To come back to our earlier question, ‘What would Jesus do?’ He talked to the woman, treated her like she was worthy of his notice, and indeed gave her the greatest treasure he could, that is, telling her about the water that will never run out, the gift of eternal life. He respected her in spite of her status as an excluded member of her own society, and in spite of restrictions placed upon him by his own Jewish maleness.
Jesus gave the woman more – he gave her the confidence to go back to her community and tell them about him. Here was the woman who was avoiding the other women at the usual water-drawing time, going willingly to tell everyone about Jesus! She had a new confidence, because Jesus noticed her, treated her like a worthy person to share the greatest gift with.
While the woman is rounding up the others to see Jesus, the disciples return, and they urge him to eat,. Jesus then teaches them about his and their mission. and he says, cryptically, that “My food is to do the will of him who sent me and to complete his work.”
This is exactly what Jesus has been doing in speaking with the Samaritan woman at the well. But he needs to tell the disciples more. He needs to show them the path ahead for them. He uses a metaphor about reaping the fields.
“Do you not say, ‘Four months more, then comes the harvest’? But I tell you, look around you, and see how the fields are ripe for harvesting. The reaper is already receiving wages and is gathering fruit for eternal life, so that sower and reaper may rejoice together. For here the saying holds true, ‘One sows and another reaps.’ I sent you to reap that for which you did not labour. Others have laboured, and you have entered into their labour.” (John 4:35-38)
I can imagine the disciples scratching their heads at this, and taking some time to understand what Jesus means. Reaping where other shave sown? In the natural world that would be theft, wouldn’t it? It’s like taking someone’s peaches from their tree without permission. What then does Jesus mean by reaping? He means a gathering in, bringing to fruition. The seed is sown when people hear about the word of God, the life of Jesus. The seed is watered when there is more teaching, more experience of the Christian life. But just as a plant takes a while before it can produce fruit, so the Christian life can take a while to mature. Some of us are quick growers, like poppy plants, ready to bear seed within a short season. Others are like a pine tree that needs to grow for many years, buffeted by the winds of life, until we are finally ready to start bearing fruit.
Well, what does this mean for us? If we place ourselves at Jesus’ feet, listening like the disciples, we can take the same instructions.
‘I sent you to reap that for which you did not labour.’
We are all called to the work and the joy of welcoming people into the kingdom of heaven. That’s the scary bit isn’t it? Coming to church is easy compared to telling people about Jesus and asking them if they are ready to receive Christ. This is where the saying of St Francis of Assisi is so apt: Preach the gospel, if necessary, sue words”

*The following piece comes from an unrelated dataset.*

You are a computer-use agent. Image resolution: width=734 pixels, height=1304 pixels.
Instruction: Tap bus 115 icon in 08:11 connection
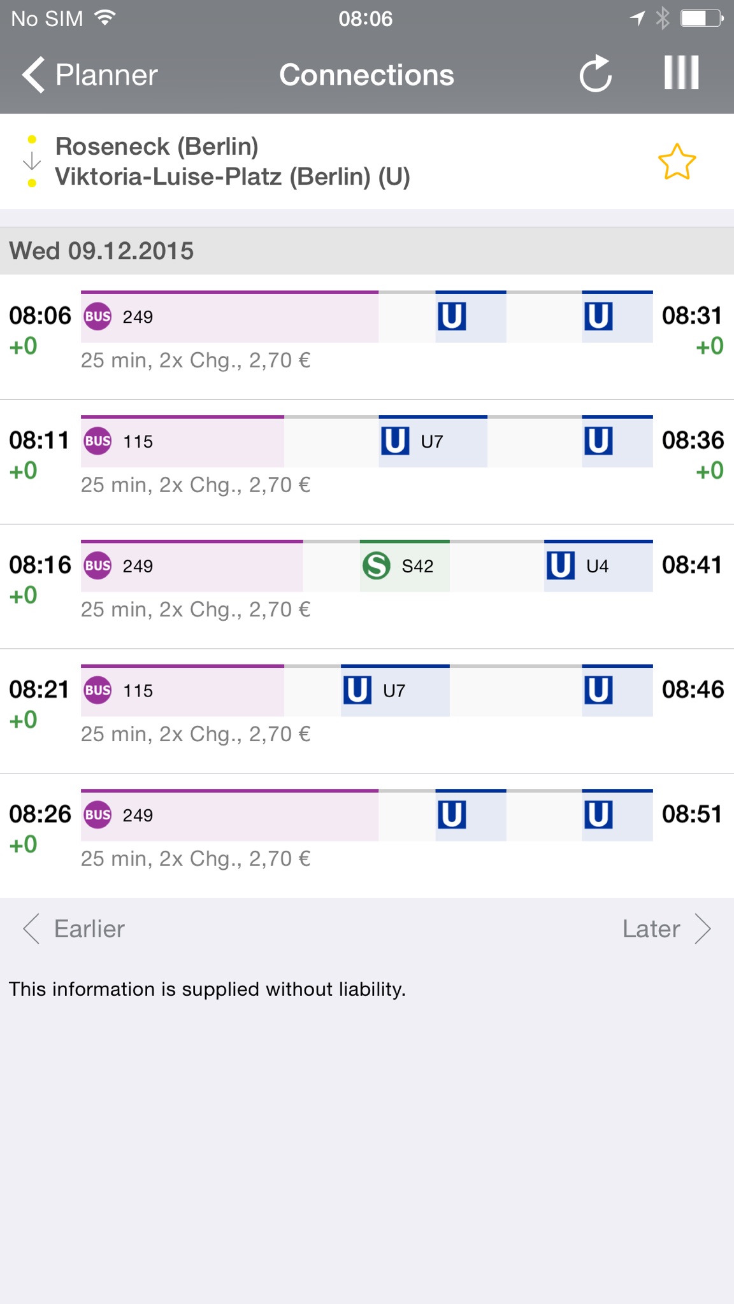point(98,441)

If the events of a year ago have taught us anything, it must surely be that loving, all-inclusively, is the only way that our society can flourish. We must surely have learnt that there are no grounds for exclusion. Not race, religion, gender, sexuality, taste in music or clothes, how much money we have, how clever we are, which rugby team we support, anything. This week, I want you to look at your attitudes to all those you encounter. Bring them to God in prayer, ask God to show you if you have been less than loving in any encounter or attitude. Especially pray about those who challenge you the most.
And never forget that God loves you, and them, so very much.